“Opportunistic analysis” sounds easier than it really is

First some background. As I explained in my first post, I work in a marketing department now but I used to work for the Department of the Army. I worked hard to make my data as publicly-releasable as possible because I worked on long-term, strategic types of issues. Before I left, it was standard practice to turn some of the analyses into manuscripts for open publication, and I’m still working on those manuscripts now that I’ve left. I was working on one last night – a project on attacks in Afghanistan – and realized it might be useful to have a monthly record of overall troop levels to augment one part of the analysis.

Holy cow, it’s really hard to get that information.

You might be thinking that I’m just a poor planner. I worked for the Army, so it seems I should have thought of this need earlier and figured out how to get those numbers a long time ago. I actually did think of this need earlier – a couple of years ago. I looked for the information then and couldn’t find it. The frustration of that search seems to have dimmed in my memory over the ensuing period of time, but it all came back in a wave last night. For example, take a look at this:

Troops levels in Afghanistan and Iraq - NPR

It’s a graph of troop levels in Iraq and Afghanistan that was presented in an NPR story. The original is here. Notice the Afghanistan line is missing in parts. On the original web page, underneath the graph, it says two things: “Note: Data not available for some months” and “Source: Department of Defense.” In other words, NPR got those data from the people who are actually conducting the war, and those people themselves didn’t know how many troops were on the ground for some months.

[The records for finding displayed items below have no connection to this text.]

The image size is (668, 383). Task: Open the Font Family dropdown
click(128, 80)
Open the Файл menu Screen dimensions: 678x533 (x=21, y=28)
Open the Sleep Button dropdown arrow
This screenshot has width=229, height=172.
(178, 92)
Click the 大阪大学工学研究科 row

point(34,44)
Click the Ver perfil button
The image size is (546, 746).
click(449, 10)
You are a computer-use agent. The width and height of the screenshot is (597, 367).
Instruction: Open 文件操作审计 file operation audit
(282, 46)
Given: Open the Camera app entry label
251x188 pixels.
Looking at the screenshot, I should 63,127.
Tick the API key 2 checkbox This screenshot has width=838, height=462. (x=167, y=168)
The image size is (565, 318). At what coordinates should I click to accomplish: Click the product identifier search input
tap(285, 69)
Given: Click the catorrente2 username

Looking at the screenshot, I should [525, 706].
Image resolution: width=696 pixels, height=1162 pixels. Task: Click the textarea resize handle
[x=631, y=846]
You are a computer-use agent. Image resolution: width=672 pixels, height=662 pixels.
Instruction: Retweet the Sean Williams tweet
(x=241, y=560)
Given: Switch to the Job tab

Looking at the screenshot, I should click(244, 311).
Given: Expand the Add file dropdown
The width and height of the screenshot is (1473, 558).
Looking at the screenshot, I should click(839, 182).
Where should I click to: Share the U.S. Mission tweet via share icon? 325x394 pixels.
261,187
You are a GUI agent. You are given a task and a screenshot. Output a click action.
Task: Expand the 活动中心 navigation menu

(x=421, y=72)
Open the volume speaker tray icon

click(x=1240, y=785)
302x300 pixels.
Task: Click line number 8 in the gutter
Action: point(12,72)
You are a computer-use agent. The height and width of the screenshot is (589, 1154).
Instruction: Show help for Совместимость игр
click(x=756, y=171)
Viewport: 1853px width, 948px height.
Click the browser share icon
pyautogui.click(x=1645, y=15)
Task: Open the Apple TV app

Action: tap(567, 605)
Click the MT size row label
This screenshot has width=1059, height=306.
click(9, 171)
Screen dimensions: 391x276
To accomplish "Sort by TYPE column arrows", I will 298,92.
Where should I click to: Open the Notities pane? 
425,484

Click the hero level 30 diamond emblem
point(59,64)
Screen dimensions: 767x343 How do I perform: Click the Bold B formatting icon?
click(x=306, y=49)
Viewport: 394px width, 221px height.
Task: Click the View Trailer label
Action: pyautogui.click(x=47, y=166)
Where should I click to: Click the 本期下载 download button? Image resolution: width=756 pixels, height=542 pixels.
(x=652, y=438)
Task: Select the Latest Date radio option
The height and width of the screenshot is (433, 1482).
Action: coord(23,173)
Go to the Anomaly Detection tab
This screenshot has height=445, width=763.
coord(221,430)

This isn’t just a case of NPR not getting access to the data. The Congressional Research Service wasn’t able to get it either. In this report, they have to spend a few pages explaining how there was no straight answer to the question of how many troops were in Afghanistan at any given time. Part of that is a legitimate definitional problem – large-scale troop records often talk about the operation to which the troops were assigned, not the location. So a lot of troops assigned to the Afghanistan conflict were actually residing in other countries, doing support work. However, part of the problem was that the CRS actually got conflicting reports. They said the “Boots on the Ground” reports, prepared by the Department of Defense, probably contained the best estimates, but those could be biased if troops were “not present on the day of the head count.” That’s right. When DoD wanted to know how many troops they had in Afghanistan, they had to go count them. Footnote 89 is also interesting:”DOD did not send Congress Boots on the Ground Reports for October 1 and November 1, 2008.”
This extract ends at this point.